* **INPUT FOR THIS TASK**:

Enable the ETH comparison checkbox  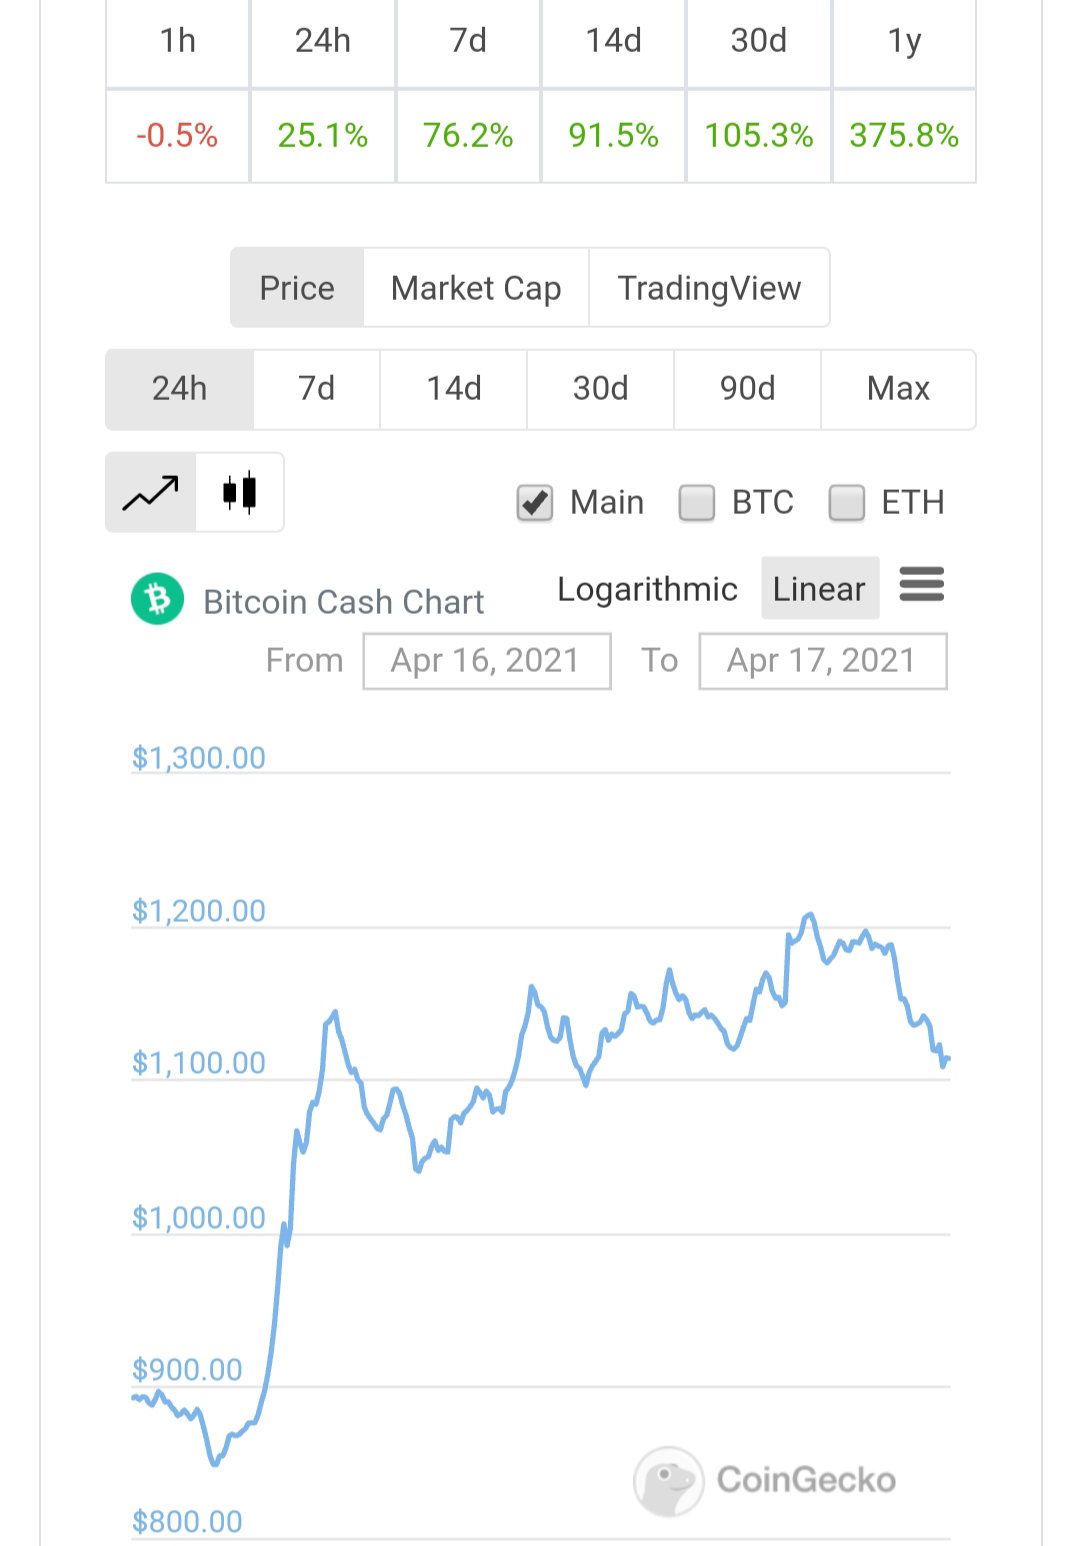coord(847,502)
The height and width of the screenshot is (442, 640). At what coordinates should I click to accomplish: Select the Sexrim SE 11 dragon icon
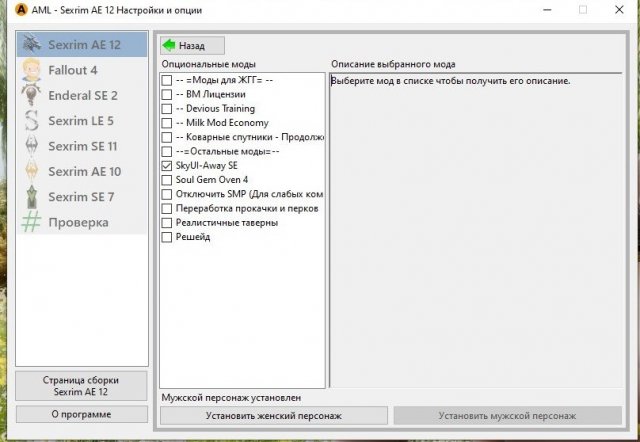32,146
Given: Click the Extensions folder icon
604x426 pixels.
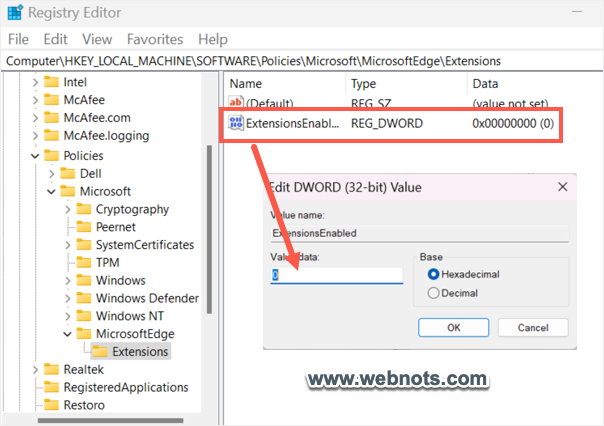Looking at the screenshot, I should (x=100, y=352).
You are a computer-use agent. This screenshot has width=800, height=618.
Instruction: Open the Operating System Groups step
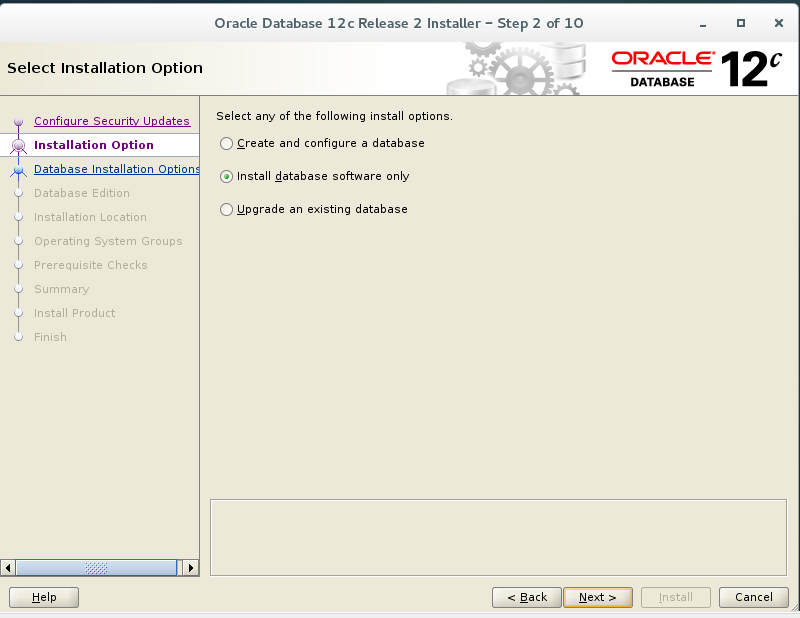pyautogui.click(x=108, y=241)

* **EXERCISE DESCRIPTION**:
Extract the run of lines beginning with the line that holds "Given: Click the Extensions folder icon" and ending at the last line of the data, inclusive. Exclude any pictures from the copy.

* **WRITTEN ANSWER**:
Given: Click the Extensions folder icon
604x426 pixels.
Looking at the screenshot, I should (x=100, y=352).
You are a computer-use agent. This screenshot has width=800, height=618.
Instruction: Open the Operating System Groups step
pyautogui.click(x=108, y=241)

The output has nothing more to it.